Records shown –

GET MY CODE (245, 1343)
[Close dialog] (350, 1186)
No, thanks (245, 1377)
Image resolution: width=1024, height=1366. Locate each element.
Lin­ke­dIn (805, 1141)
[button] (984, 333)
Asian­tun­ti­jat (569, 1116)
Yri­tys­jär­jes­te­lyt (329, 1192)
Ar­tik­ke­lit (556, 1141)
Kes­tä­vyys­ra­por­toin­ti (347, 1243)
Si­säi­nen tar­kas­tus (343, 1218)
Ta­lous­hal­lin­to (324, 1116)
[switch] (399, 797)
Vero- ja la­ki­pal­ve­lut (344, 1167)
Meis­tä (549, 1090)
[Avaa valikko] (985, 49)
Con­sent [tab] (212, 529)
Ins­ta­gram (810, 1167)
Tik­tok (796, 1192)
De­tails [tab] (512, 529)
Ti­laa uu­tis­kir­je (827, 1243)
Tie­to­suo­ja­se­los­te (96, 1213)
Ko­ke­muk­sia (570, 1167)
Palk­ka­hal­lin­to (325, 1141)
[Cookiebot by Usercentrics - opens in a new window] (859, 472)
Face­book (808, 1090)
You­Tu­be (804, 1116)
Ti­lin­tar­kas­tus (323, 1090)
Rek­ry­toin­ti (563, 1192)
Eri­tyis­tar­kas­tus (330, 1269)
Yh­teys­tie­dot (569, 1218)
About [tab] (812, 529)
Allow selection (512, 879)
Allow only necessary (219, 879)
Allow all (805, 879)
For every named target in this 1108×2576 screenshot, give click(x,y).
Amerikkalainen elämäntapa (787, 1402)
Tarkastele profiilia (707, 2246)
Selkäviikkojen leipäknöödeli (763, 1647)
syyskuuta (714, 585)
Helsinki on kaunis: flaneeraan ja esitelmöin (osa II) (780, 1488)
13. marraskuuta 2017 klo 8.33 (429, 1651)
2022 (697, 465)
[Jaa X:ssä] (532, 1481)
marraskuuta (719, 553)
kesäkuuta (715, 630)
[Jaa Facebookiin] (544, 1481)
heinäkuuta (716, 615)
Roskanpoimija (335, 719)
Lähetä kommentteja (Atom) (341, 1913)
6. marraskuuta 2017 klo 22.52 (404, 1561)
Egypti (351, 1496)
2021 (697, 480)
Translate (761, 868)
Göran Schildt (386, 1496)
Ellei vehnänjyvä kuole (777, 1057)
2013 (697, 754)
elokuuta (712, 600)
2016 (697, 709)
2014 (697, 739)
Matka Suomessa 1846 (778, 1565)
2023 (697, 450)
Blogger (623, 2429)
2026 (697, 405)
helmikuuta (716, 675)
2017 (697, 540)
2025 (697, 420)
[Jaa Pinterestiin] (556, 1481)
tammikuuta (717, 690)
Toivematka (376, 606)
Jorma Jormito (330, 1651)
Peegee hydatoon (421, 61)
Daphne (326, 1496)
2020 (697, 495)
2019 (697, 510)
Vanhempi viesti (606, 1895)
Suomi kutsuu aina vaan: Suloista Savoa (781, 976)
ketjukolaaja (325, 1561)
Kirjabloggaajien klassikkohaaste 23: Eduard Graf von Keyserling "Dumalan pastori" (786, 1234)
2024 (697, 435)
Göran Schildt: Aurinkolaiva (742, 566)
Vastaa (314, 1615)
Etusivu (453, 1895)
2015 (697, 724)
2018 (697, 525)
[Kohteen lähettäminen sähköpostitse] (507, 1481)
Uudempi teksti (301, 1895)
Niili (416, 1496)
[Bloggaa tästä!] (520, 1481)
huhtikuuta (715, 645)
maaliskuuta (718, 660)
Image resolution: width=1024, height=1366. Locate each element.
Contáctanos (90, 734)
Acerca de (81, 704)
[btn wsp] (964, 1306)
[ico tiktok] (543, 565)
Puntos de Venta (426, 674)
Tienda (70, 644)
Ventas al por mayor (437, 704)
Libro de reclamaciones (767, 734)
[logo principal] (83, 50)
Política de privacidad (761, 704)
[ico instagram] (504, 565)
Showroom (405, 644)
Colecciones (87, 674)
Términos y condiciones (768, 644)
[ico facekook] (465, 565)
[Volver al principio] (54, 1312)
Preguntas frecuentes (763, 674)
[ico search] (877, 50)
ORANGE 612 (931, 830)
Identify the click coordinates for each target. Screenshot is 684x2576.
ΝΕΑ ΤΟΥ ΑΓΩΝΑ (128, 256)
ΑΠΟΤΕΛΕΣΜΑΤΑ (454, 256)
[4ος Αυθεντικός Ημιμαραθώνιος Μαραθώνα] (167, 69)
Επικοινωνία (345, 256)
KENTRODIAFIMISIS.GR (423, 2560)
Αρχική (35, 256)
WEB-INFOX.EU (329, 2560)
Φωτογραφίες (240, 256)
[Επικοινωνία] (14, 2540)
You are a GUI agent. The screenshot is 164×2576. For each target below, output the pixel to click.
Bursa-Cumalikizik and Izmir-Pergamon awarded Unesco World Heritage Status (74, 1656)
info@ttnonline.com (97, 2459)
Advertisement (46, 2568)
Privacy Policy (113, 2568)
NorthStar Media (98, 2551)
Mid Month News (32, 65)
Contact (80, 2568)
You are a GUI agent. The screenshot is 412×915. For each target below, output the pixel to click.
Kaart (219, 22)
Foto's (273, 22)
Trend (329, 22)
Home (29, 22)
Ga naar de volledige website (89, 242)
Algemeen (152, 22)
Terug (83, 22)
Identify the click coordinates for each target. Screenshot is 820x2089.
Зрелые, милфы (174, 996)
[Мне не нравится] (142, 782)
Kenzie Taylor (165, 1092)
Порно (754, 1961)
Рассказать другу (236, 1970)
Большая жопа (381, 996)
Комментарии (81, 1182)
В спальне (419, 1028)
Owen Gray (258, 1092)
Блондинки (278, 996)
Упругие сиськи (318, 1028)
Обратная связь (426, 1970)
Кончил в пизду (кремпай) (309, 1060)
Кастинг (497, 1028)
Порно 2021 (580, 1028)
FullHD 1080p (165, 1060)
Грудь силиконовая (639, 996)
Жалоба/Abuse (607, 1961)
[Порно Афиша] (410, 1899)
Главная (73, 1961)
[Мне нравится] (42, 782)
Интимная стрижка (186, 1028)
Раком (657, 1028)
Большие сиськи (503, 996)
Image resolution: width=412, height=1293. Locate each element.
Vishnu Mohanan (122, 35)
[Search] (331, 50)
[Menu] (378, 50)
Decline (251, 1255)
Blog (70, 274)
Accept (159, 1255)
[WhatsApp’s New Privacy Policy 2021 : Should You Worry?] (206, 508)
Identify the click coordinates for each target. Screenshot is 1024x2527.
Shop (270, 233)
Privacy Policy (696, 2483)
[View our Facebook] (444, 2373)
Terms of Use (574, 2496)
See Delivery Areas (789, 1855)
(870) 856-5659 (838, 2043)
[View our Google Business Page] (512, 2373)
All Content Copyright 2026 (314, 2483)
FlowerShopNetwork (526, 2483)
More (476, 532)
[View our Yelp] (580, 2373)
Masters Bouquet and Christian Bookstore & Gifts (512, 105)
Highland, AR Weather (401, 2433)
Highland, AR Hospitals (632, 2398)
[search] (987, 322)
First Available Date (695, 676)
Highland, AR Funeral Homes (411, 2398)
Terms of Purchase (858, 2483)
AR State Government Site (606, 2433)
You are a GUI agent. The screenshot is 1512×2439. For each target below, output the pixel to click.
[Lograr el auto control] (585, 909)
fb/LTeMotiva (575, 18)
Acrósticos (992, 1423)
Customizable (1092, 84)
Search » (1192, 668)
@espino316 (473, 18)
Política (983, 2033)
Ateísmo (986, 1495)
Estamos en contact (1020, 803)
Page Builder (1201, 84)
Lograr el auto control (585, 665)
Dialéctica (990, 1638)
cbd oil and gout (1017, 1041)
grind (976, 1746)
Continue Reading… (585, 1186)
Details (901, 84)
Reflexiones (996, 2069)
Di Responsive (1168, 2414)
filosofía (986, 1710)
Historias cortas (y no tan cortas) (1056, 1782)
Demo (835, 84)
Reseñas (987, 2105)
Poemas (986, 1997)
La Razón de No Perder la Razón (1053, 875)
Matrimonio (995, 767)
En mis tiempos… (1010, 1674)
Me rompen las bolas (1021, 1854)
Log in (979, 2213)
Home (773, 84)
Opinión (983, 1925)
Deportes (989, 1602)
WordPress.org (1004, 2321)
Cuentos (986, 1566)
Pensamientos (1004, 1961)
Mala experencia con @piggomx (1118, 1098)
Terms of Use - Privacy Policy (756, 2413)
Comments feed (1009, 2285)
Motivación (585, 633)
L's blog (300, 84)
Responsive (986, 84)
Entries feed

Task details –
Among the lines of the material, find those that hold the word "output" and copy them.

Final answer –
You are a GUI agent. The screenshot is 164×2576. For each target below, output the pixel to click.
You are a GUI agent. The screenshot is 412×915. For each target below, output the pixel to click.
You are a GUI agent. The screenshot is 1512×2439. For each target below, output the pixel to click.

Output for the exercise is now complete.